Of these, the most startling occurred in 1804, when Congress enacted a statute creating “the territory of Orleans” from the Louisiana Purchase.

The Northwest Ordinance, adopted with modifications in 1789, provided simply that “There shall be neither slavery nor involuntary servitude in the said territory.” It prescribed no penalties or remedies.

The 1804 Act was different. The Act, formally titled “An Act erecting Louisiana into two territories, and providing for the temporary government thereof” (March 26, 1804), created from a “portion of county ceded by France to the United States, under the name of Louisiana,” “a territory of the United States, under the name of the territory of Orleans,” and set forth how its government would be organized and administered. The Act designated “[t]he residue of the province of Louisiana” “the district of Louisiana,” under the control of the governor of the Indiana territory.

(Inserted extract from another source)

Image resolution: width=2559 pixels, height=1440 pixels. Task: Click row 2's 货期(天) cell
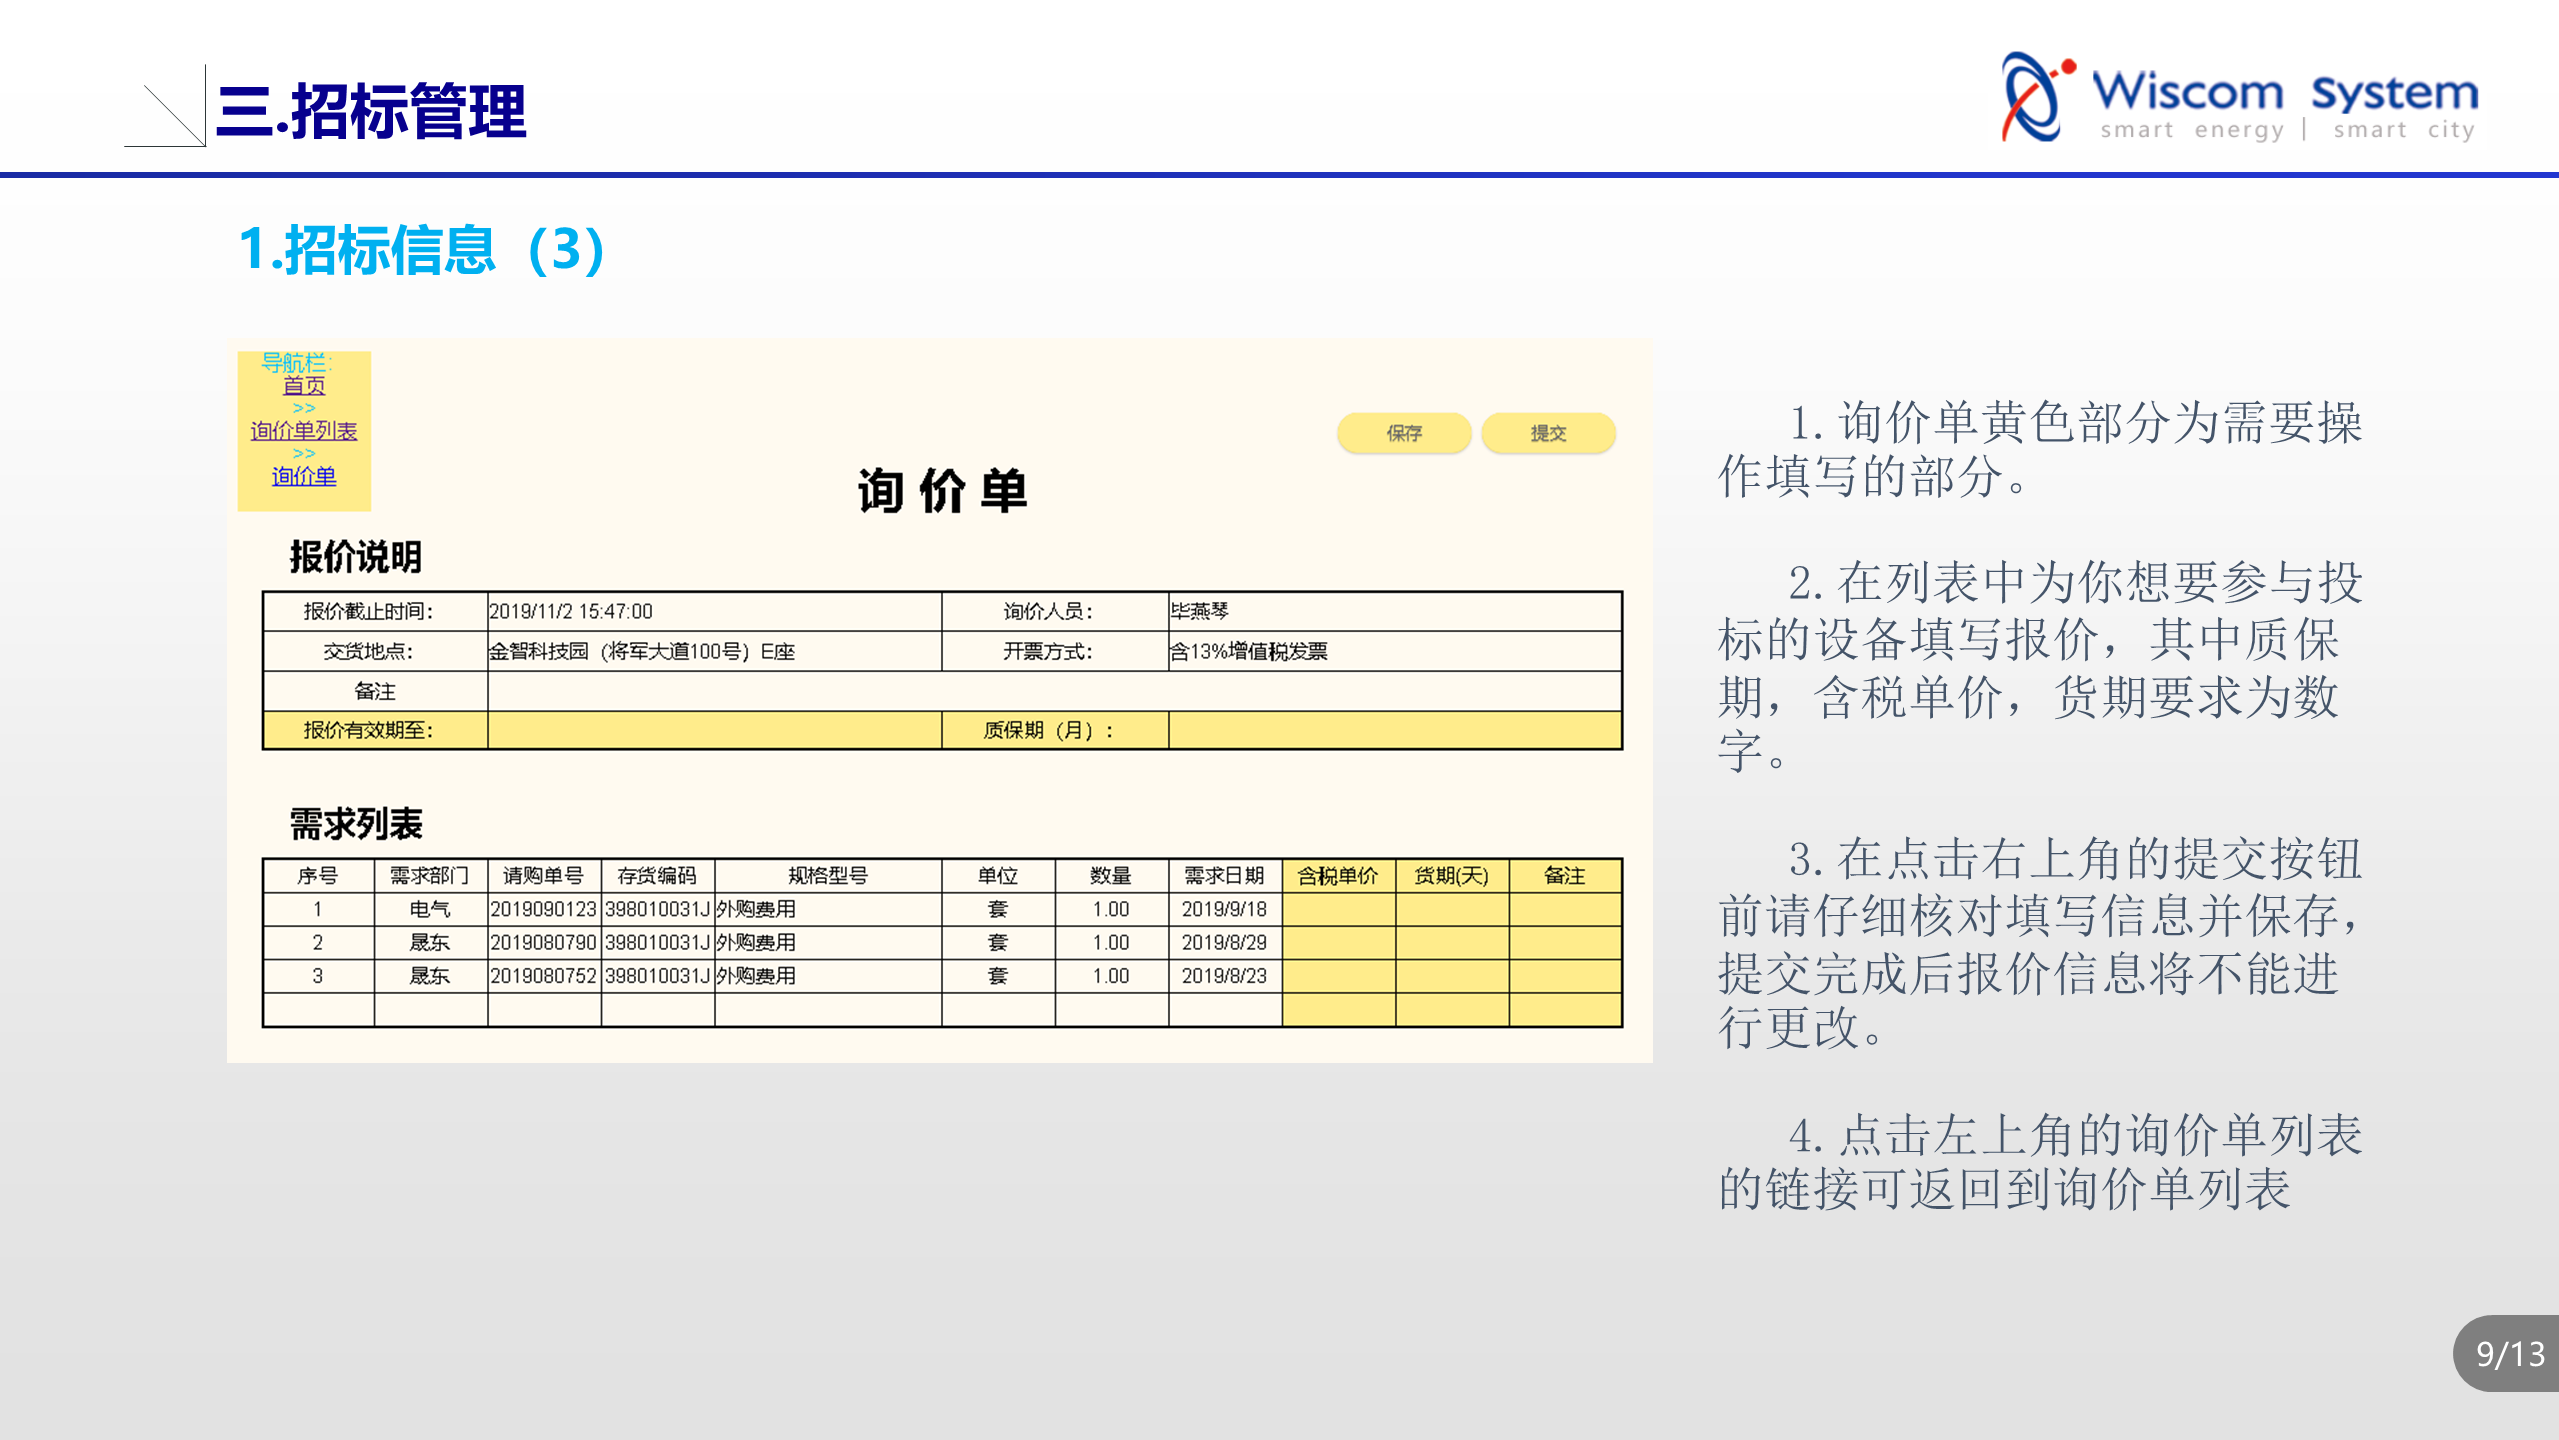tap(1451, 943)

Section 10 of the Act strictly limited the importation of slaves into the territory and established penalties and remedies for its violation. First, no slaves could lawfully be imported from outside the United States:
It shall not be lawful for any person or persons to import or bring into the said territory, from any port or place without the limits of the United States, or cause or procure to be so imported or brought, or knowingly to aid or assist in so importing or bringing any slave or slaves. And every person so offending, and being thereof convicted before any court within said territory, having competent jurisdiction, shall forfeit and pay for each and every slave so imported or brought, the sum of three hundred dollars . . .; and every slave so imported or brought, shall thereupon become entitled to, and receive his or her freedom.

Second, it was illegal to import slaves from within the United States if those slaves were brought into the United States after May 1, 1798:
It shall not be lawful for any person or persons to import or bring into the said territory, from any port or place, within the limits of the United States, or to cause or procure to be so imported or brought, or knowingly to aid or assist in so importing or bringing any slave or slaves, which shall have been imported since [May 1, 1798], into any port or place within the limits of the United States; and every person so offending, and being thereof convicted before any court within said territory, having competent jurisdiction, shall forfeit and pay for each and every slave so imported or brought, the sum of three hundred dollars . . ..

Third, the only people who could bring slaves of any sort into the territory were United States citizens actually settling in the territory, and they could bring only those slaves they then owned:
[A]nd no slave or slaves shall directly or indirectly be introduced into said territory, except by a citizen of the United States, removing into said territory for actual settlement, and being at the time of such removal bona fide owner of such slave or slaves . . ..

Finally, as if to emphasize the point, the last clause of Section 10 reiterated that “every slave imported or brought into said territory, contrary to the provisions of this act, shall thereupon be entitled to, and receive his or her freedom.”

Until I read the Act, I had not realized that it was so qualitatively different. Clearly, Congress was concerned that the limitations on the importation of slaves would be violated, but I am not familiar with the precise circumstances surrounding the passage of the Act. Can anyone point me in the right direction?